There were 168 households, out of which 34.5% had children under the age of 18 living with them, 56.0% were married couples living together, 7.7% had a female householder with no husband present, and 31.0% were non-families. 27.4% of all households were made up of individuals, and 13.7% had someone living alone who was 65 years of age or older. The average household size was 2.52 and the average family size was 3.02.

In the town, the population was spread out, with 27.2% under the age of 18, 6.1% from 18 to 24, 26.0% from 25 to 44, 27.9% from 45 to 64, and 12.8% who were 65 years of age or older. The median age was 41 years. For every 100 females, there were 97.7 males. For every 100 females age 18 and over, there were 102.6 males.

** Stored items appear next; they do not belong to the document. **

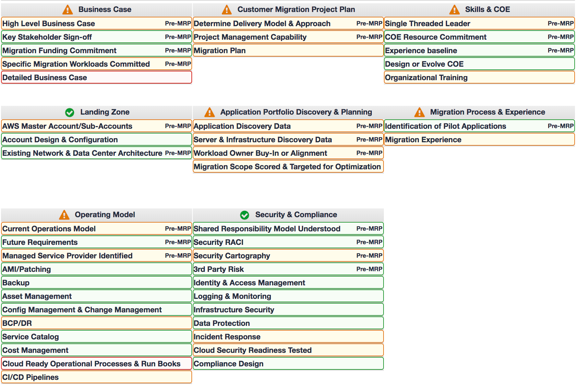578x391 pixels.
Task: Click warning icon for Application Portfolio Discovery & Planning
Action: tap(209, 112)
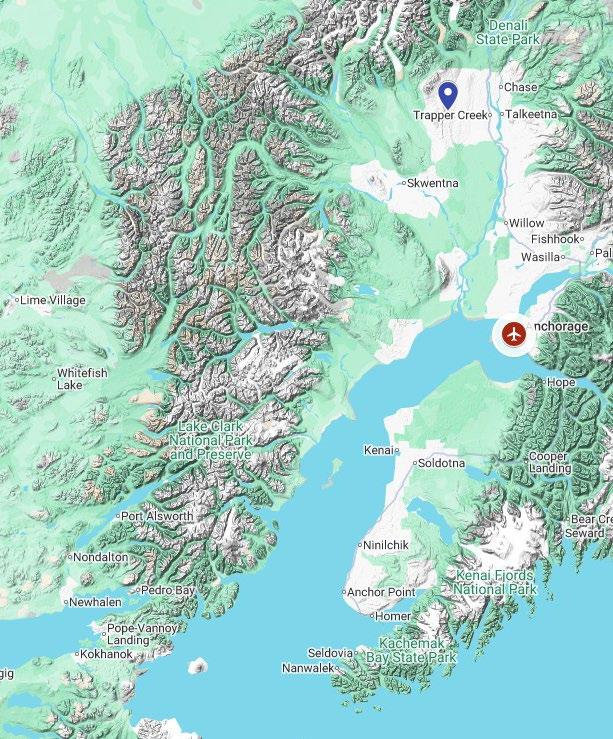This screenshot has height=739, width=613.
Task: Select the Soldotna place marker
Action: click(415, 463)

The median income for a household in the town was $48,214, and the median income for a family was $54,688. Males had a median income of $36,875 versus $26,250 for females. The per capita income for the town was $22,384. About 1.7% of families and 4.7% of the population were below the poverty line, including 6.1% of those under age 18 and none of those age 65 or over.

==Education==
Public education in the town of Sinclair is provided by Carbon County School District #1. Zoned campuses include Rawlins Elementary School (grades K–5), Rawlins Middle School (grades 6–8), and Rawlins High School (grades 9–12).

Sinclair has a public library, a branch of the Carbon County Library System.